- Born: 11 December 1837 Haverfordwest, Wales
- Died: 24 March 1919 (aged 81) Maspeth, Queens, New York
- Allegiance: United States
- Branch: United States Army
- Service years: 1863 - 1865
- Rank: Private
- Unit: 2nd New York Volunteer Heavy Artillery Regiment - Company C
- Conflicts: Battle of Sayler's Creek
- Awards: Medal of Honor

= Thomas Davis (Medal of Honor) =

Welsh soldier who fought in the American Civil War

Private Thomas Davis (or Davies; 11 December 1837 – 24 March 1919) was a Welsh soldier who fought in the American Civil War.
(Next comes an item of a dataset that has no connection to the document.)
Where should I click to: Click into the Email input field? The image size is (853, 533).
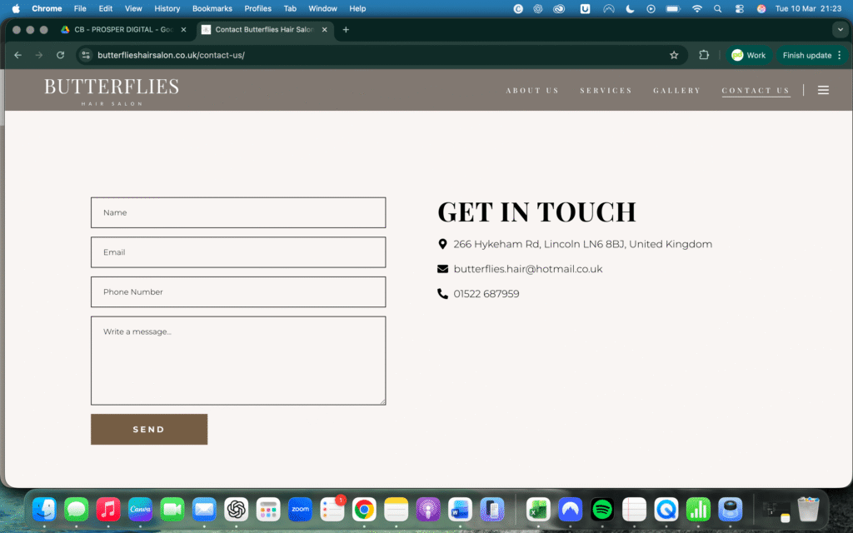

Davis received the United States' highest award for bravery during combat, the Medal of Honor, for his action during the Battle of Sayler's Creek in Virginia on 6 April 1865. He was honored with the award on 3 May 1865.

==Biography==
Davis was born in Haverfordwest, Wales on 11 December 1837. He joined the 2nd New York Heavy Artillery in December 1863, and mustered out with the regiment in September 1865. He died on 24 March 1919 and his remains are interred at the Mount Olivet Cemetery in New York.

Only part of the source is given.